Creemer, a junior biology major at Portland’s Lewis & Clark College, was by all accounts a diligent and effective worker for Neuringer and McGill during seven weeks spent in the lab at OHSU’s Oregon National Primate Research Center in Beaverton.

He sought out the internship after learning about the research through the OHSU Casey Eye Institute.

“That way, I could solve my own problem and also help others,” he said.

Creemer’s summer project focused on a fundamental issue for stem cell therapies: rejection of transplanted cells. When stem cells are delivered as therapies for any health issue, they are perceived as “non-self” by the recipient and attacked by the immune system. Solving this problem was the subject of his internship. Creemer analyzed a possible avenue to suppress the immune system in rodents – a line of research that will now move on to testing if the treatment enhances the survival of retinal stem cell transplants.

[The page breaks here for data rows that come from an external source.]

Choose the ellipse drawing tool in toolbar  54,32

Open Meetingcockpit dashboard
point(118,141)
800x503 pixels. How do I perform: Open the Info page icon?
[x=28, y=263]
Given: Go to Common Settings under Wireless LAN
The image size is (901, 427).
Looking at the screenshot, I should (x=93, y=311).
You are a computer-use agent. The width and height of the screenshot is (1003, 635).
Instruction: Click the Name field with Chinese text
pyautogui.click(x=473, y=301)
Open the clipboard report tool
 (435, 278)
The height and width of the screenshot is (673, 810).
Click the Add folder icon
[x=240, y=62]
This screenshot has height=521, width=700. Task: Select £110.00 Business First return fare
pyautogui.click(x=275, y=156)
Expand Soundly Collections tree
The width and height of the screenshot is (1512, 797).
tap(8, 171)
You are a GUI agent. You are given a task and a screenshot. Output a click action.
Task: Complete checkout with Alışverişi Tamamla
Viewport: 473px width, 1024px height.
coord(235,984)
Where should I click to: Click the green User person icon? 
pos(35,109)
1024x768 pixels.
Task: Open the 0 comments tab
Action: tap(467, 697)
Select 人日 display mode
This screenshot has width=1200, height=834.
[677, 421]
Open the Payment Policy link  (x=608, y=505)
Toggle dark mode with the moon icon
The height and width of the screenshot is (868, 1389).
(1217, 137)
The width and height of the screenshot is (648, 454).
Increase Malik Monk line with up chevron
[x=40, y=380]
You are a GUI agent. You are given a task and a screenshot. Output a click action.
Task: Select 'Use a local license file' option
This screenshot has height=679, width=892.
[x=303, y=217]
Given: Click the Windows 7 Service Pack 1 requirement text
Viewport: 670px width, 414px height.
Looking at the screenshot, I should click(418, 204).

Creemer said he was gratified by his direct contribution to the research and also looks forward to continuing the progress in his own career. He envisions working as a cell and molecular biologist.

“If I work closely with the researchers, they will understand the urgency,” he said. “They’ll know that one of their coworkers has the very syndrome they’re working on.”

Creemer, who grew up in Palo Alto, California, has long been active in raising money and awareness of Usher syndrome. In a 2018 post on the Usher Syndrome Coalition website, he relates his personal story and his commitment to doing all he can to eradicate the disease. He implores others with Usher syndome to join him.

“You have that choice to either give up and assume everything is hopeless or choose to take action and not only help yourself but others around you as well,” he writes.

woman on left, in scrubs, and brendan, on right, standing side by side and both looking into camera
Creemer was the first intern in the lab to have the syndrome. “It makes it so much more palpable and real when you see how someone deals with their limitation and overcomes it,” Neuringer said. “It was a perfect match.” (OHSU/Erik Robinson)

Creemer was diagnosed at an early age, allowing him to benefit from cochlear implants from the time he was a child. His ability to see peripherally and at night is becoming progressively more narrow, but he says he’s able to get by just fine.

“With a flashlight, I’m good,” he said.

Creemer is similarly optimistic about new advancements in the use of gene therapy and stem cell techniques – including the work he conducted this summer at OHSU and the previous summer with the University of Iowa’s Institute for Vision Research. He’s hopeful that these new technologies will provide an avenue for treating his own vision loss.

“We have cochlear implants for deaf people but not retinal implants for blind people,” he said.

Neuringer has taken on summer interns, both high school and college undergraduates, for decades. She learned about Creemer’s interest through a summer work employment program supported by the Oregon Commission for the Blind.

“This summer I wanted to free up time and not have an intern,” she said. “Then we found out about Brendan and said, ‘Of course, we’ll take him.’”

Neuringer and McGill are glad they did. His research was top-notch, and his personal background reinvigorated scientists’ sense of urgency in working toward a cure.

“It makes it so much more palpable and real when you see how someone deals with their limitation and overcomes it,” Neuringer said. “It was a perfect match.”

Across more than four decades, the Oregon National Primate Research Center at OHSU has provided research experience through internships designed for high school and college students. Almost 300 high school students have spent their summers engaged in research and since 2007, and more than 180 college undergraduates have done the same.

In addition, the center has hosted more than 100 high school teachers who bring back valuable research experience to the classroom.